Immunohistochemically, PASH are known to be positive for CD34 and negative for vascular markers CD31 and factor VIII-related antigen, so it can be distinguished from angiosarcoma (4-6, 8). PASH mainly occurred in young premenopausal women; in some cases, it also occurred in postmenonpausal women in hormonal replacement therapy. This suggests that the development of PASH may be related with hormonal stimulation (1, 3, 4, 7-9). It is found as an incidental finding of breast biopsy specimens, up to 25% and can occur as mass forming tumor. PASH is known not to progress to malignancy, but it can be present within malignant lesions. However, some reports also had produced the possibility of recurrence. As such, final diagnosis by core needle biopsy alone was not recommended (1-6, 8).
Imaging findings of PASH are non specific. The most common mammographic finding of PASH is a circumscribed mass without calcification, followed by increased stromal density. Some reports were suggesting that PASH could show as slow-glowing asymmetry on mammography, although, some PASH lesions cannot be detected on mammography. The case is shown as a well-defined mass, can mimick the phyllodes tumor and the fibroadenoma. The size of PASH lesions varies, ranged from a few millimeters to a huge mass (1, 3, 4, 8).
On ultrasound, it is mainly presented as a hypoechoic mass, also mimicking fibroadenoma or phyllodes tumor. It usually are associated with tubular or round shaped cystic space (4, 8). Celliers et al. (2) reported the normal ultrasound as a second common finding. During pregnancy, PASH lesions can occur as a breast mass, causing breast enlargement with skin necrosis (1). Manifestation of PASH woman as rapid bilateral breast enlargement is very rare. Further, a few English medical literature were reported in this kind of manifestation of PASH (3, 4, 8).
On MRI, which had been reported less frequently, PASH showed intermediate or low signal intensity on T1 weighted images in reference of the muscle, as our case. Low signal intensity mixed with high signal intensity is a common finding on T2 weighted images. High signal intensity area is thought to be a cystic space on ultrasound images. After contrast injection, PASH was known to show avid enhancement with benign, persistent enhancement pattern (4, 8, 9).
Although it is a very rare manifestation of PASH, it should be considered to be one of the differential diagnoses of massive bilateral breast enlargement in young women.

Figures and Tables

Fig. 1
A 19-year-old female has massive enlargement of both breasts.
A. On ultrasound, normal parenchymal structure (*) is mixed with heterogenously hypoechoic and infiltrating lesion.
B. Ill-defined cystic structures are scattered with the lesion.
C. On non-enhanced CT scan, the lesions on both breasts show relatively homogeneous density with focal fatty nodules. The retromammary fat is preserved well.
D, E. These reveal heterogeneously high signal intensity on T2 weighted images (D) and homogeneously low signal intensity on T1 weighted images (E).

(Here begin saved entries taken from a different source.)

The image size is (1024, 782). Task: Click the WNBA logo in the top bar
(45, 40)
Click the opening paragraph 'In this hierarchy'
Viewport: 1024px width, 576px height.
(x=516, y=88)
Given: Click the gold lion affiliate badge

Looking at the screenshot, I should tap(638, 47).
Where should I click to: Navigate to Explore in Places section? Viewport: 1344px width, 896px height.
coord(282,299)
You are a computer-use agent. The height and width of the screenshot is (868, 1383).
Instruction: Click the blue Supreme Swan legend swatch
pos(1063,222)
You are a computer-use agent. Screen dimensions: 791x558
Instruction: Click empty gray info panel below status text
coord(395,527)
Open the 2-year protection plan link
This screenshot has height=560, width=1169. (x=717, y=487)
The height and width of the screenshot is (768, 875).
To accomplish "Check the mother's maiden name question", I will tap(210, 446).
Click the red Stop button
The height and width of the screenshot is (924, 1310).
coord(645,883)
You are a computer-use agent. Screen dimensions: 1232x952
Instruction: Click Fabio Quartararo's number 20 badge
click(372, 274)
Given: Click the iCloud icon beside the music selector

F. On fat saturated, contrast-enhanced T1 weighted images, heterogeneous enhancement (arrows) is noted.
G. The microscopic image (hematoxylin and eosin stained section, × 100) reveals that proliferation of stromal components with diffuse network of spaces in the collagen stroma and vascular channel-like space.
H. In immunohistochemistry (× 100), it shows the positive stain of CD34.